The ability of different Chlamydia trachomatis strains to exchange genetic information by recombination is much more comprehensive than previously believed, according to data from a comparative whole-genome sequencing project led by the Wellcome Trust Sanger Institute in the U.K. Data from the analyses have provided new insights into the evolution of C. trachomatis, and suggest that current diagnostics aren’t adequate to detect strain variations or determine whether repeat infections in an individual patient are caused by the same variant.
Nicholas R. Thomson, M.D., and colleagues describe their findings in Nature Genetics, in a paper titled “Whole-genome analysis of diverse Chlamydia trachomatis strains identifies phylogenetic relationships masked by current clinical typing.”
Estimates suggest that C. trachomatis represents the most prevalent bacterial sexually transmitted disease worldwide, with some 101.5 million new cases emerging every year. In addition, ocular C. trachomatis is the most common infectious cause of blindness, with over 40 million people worldwide estimated to have active disease.
C. trachomatis comprises two biovars: the trachoma biovar includes ocular and urogenital strains that cause localized epithelial infections of the conjunctiva or genital mucosa, while lymphogranuloma venereum (LGV) biovar strains can spread systemically throughout the lymphatic system.
Current Chlamydia diagnostic methods are based on nucleic acid amplification, and the bulk of our understanding of the pathogen’s diversity has been gleaned from data on the bacterium’s primary surface antigen, the major outer membrane protein (MOMP), and its gene, ompA. Indeed typing of Chlamydia is generally carried out serologically using antibodies to divergent MOMP epitopes. More recent genotyping approaches using ompA have provided new insights, and further subdivision of the trachoma biovar and the LGV biovar.

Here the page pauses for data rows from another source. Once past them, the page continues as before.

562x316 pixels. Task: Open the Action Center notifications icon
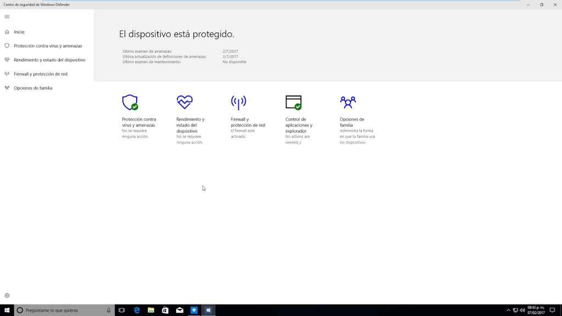(x=552, y=311)
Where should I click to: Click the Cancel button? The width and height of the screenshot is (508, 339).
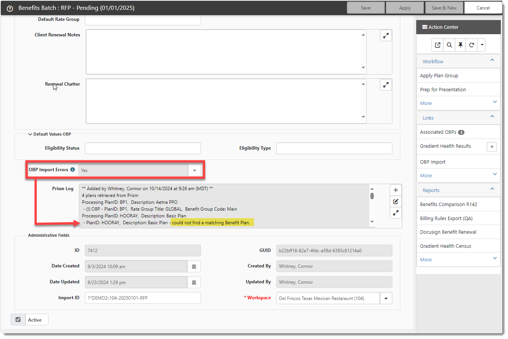[483, 8]
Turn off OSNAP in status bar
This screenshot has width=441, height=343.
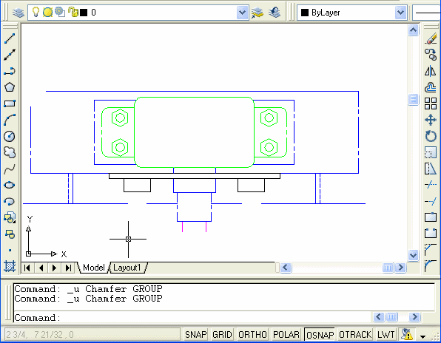pyautogui.click(x=320, y=335)
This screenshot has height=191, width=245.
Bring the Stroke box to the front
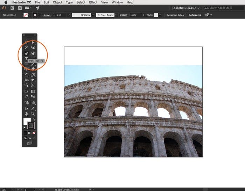31,125
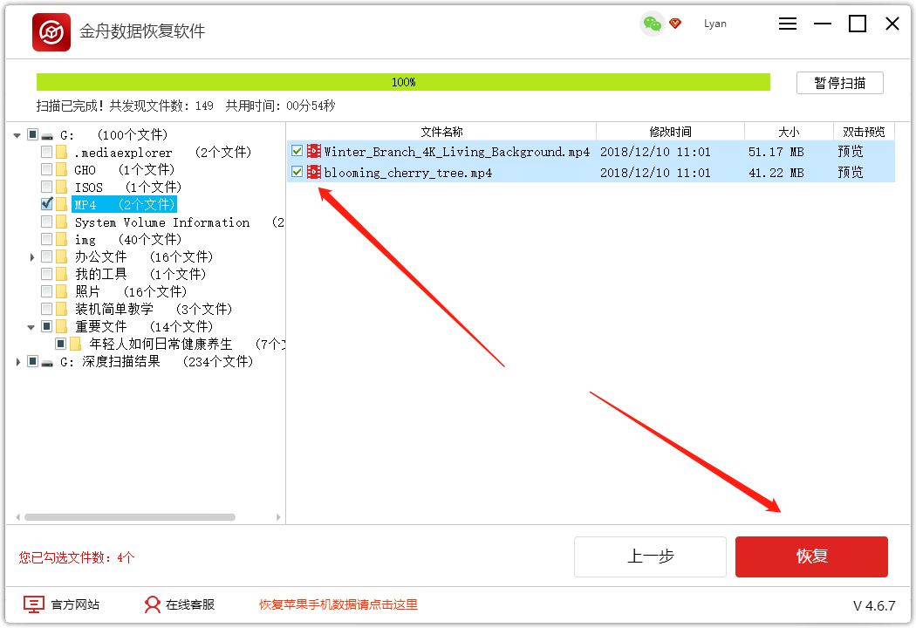The height and width of the screenshot is (628, 916).
Task: Click the VIP diamond icon in title bar
Action: click(675, 24)
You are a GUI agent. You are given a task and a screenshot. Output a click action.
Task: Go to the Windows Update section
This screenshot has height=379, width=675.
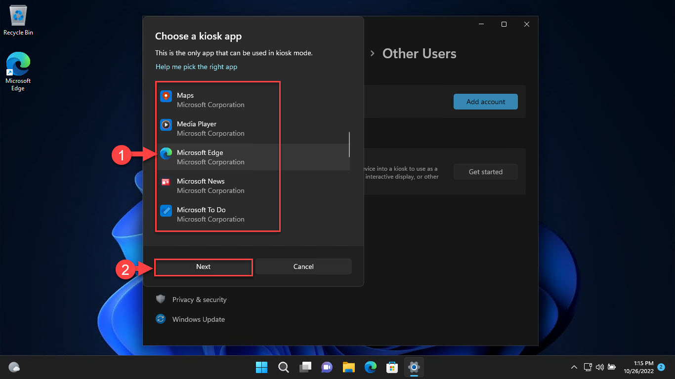point(198,319)
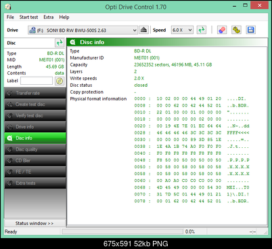
Task: Refresh disc info in Disc panel
Action: pos(60,43)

The Sanger team, along with researchers at the U.K’s University of Southampton and internationally, has now sequenced 36 C. trachomatis genomes from strains isolated over the last 40 years, including urinogenital, ocular, and LGV strains. Data from these they combined with those from 16 previously published LGV, ocular, and urogenital strains.
Analyses of the resulting data indicate that recombination between strains is much more common than previously thought, even between strains from different biovars and thus with different tissue tropisms. Moreover, organisms were capable of swapping whole ompA genes. “In particular, recombination between ocular and urogenital strains appears to be relatively frequent,” the team notes, “correlating with reports of both cross-site and mixed infections of ocular and urogenital serotypes.”

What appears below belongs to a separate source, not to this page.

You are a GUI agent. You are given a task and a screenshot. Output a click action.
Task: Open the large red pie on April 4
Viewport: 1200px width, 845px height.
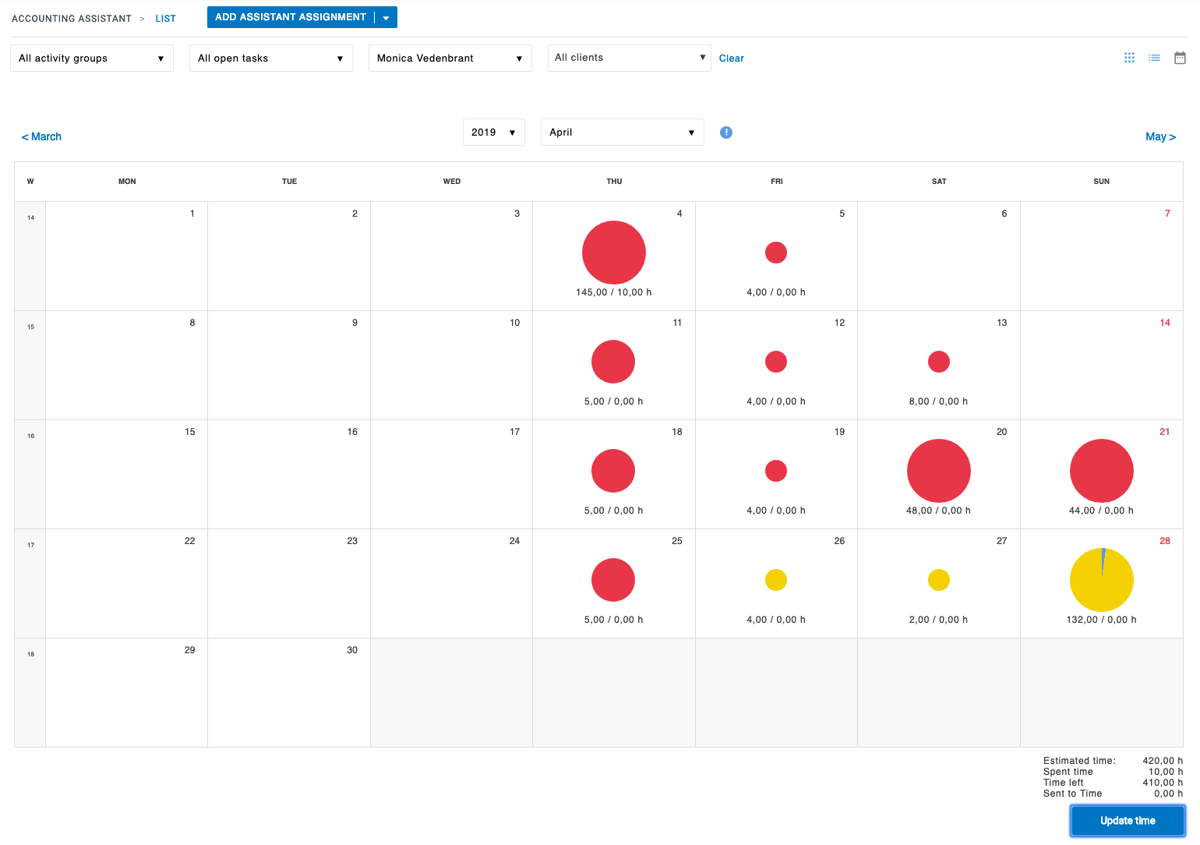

And while it has previously been thought that recombination is limited to a few hotspots in the Chlamydia chromosome, the latest data suggest that recombination occurs throughout the whole genome. “The clinical importance of our findings is extensive,” the authors conclude. “We have shown clear examples in which the genetic backbone of the strain is unlinked from its serotype.”
Interestingly, the data in addition showed that genetic exchange and homologous recombination can occur within the DNA of the bacterial cryptic plasmid, indicating that using Chlamydia plasmid as a basis for diagnosis and strain typing may not be accurate.
They suggest that replacement and chimerism of ompA probably represents a process of diversification by Chlamydia to prevent the host’s immune system from recognizing and fighting off an immediate second infection. What this means is that sequencing ompA, which is the main chromosomal diagnostic target used to detect C. trachomatis infections and to type their strains, is not a good way of determining genetic relatedness within the species.
“Multilocus typing schemes, particularly those that are based on housekeeping genes under low selective pressure, more closely reflect the genome phylogeny and may prove useful in cases where the ultimate resolution of genome-wide SNP-based techniques is not necessary,” the investigators suggest. Such approaches must, however, be based on large enough numbers of loci such that the results aren’t confused by recombination.